## Stored data
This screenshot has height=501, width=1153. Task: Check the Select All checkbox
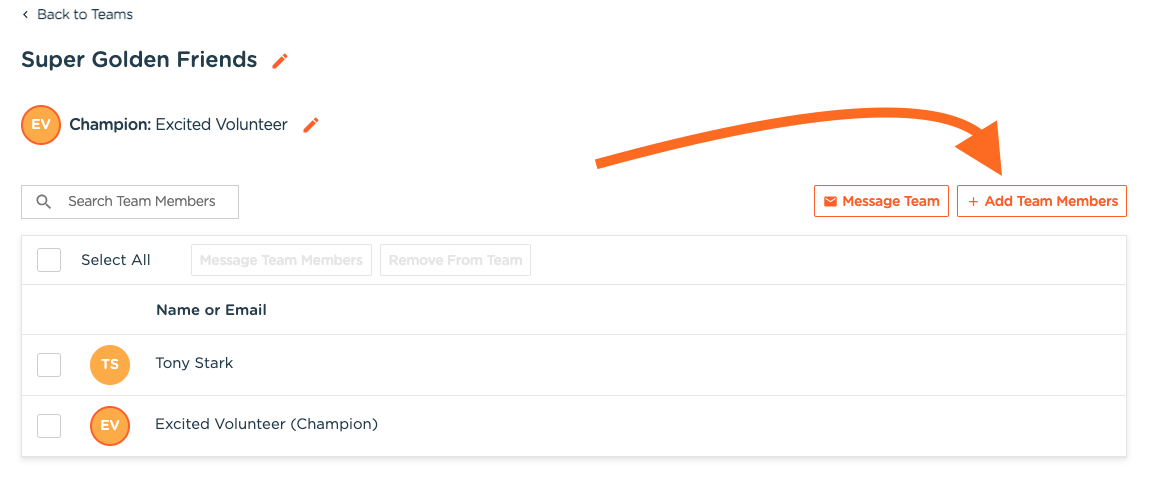pyautogui.click(x=49, y=260)
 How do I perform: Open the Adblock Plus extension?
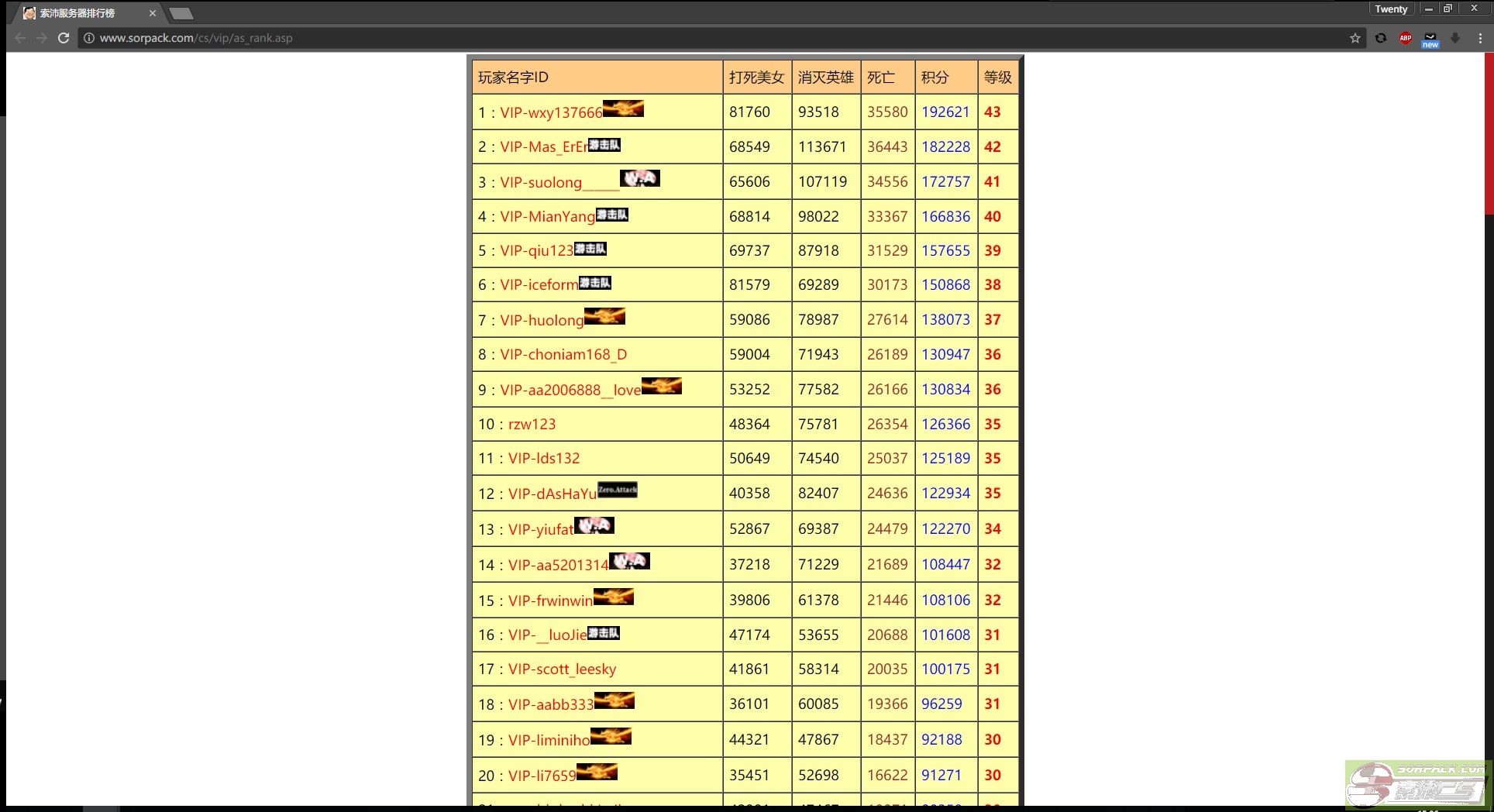pos(1405,38)
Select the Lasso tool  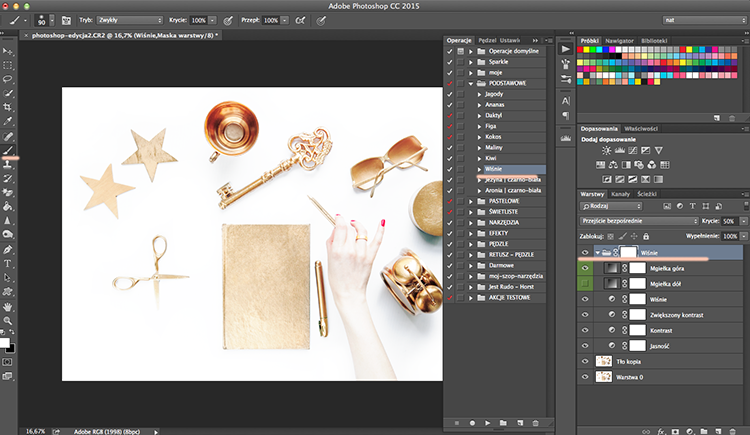(8, 79)
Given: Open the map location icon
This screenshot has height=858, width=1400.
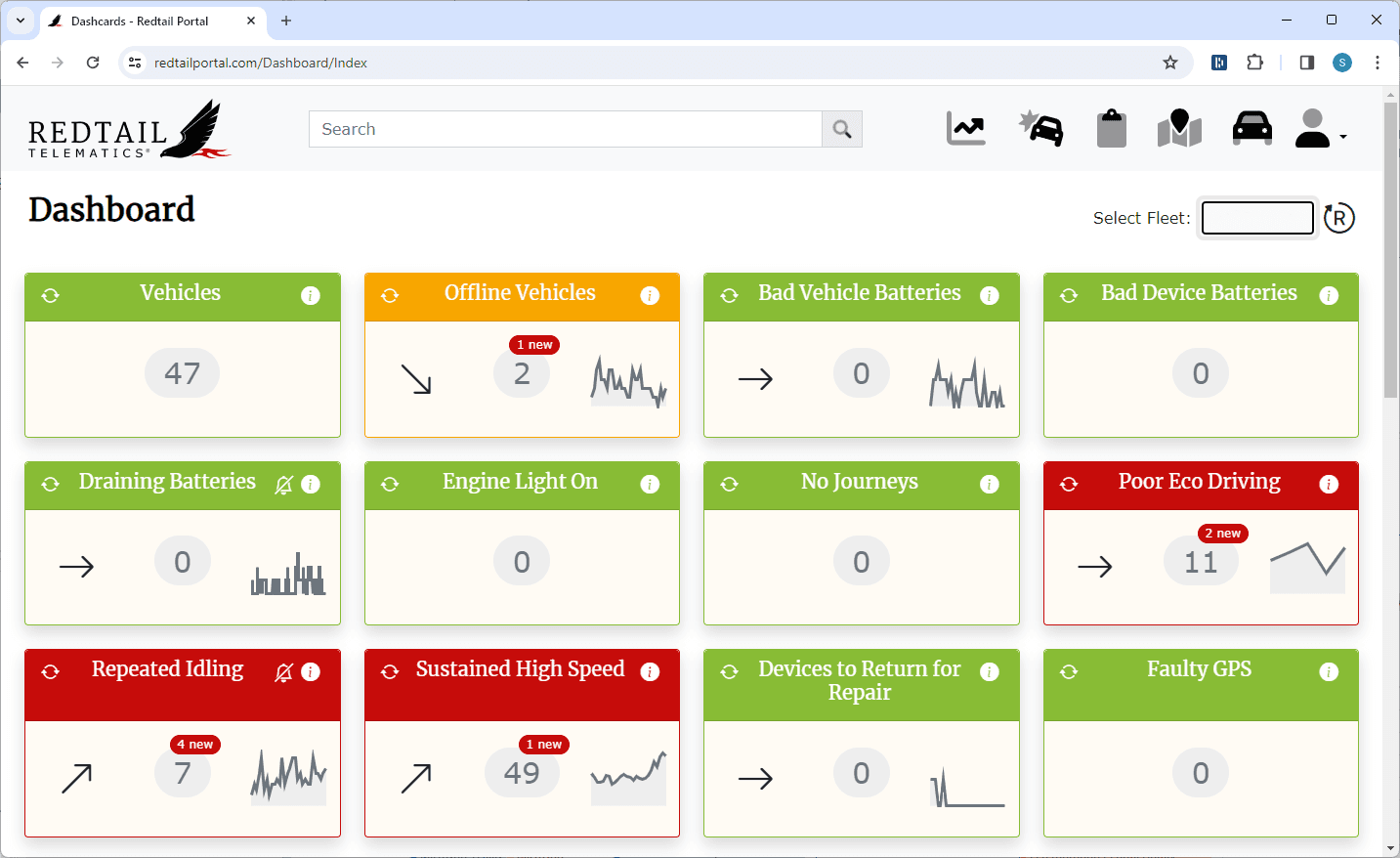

## WHAT THIS TASK INVOLVES
Count the lines of the records that contain the string "screenshot", treating uppercase and lowercase as different, and give only that number.

## SOLUTION
2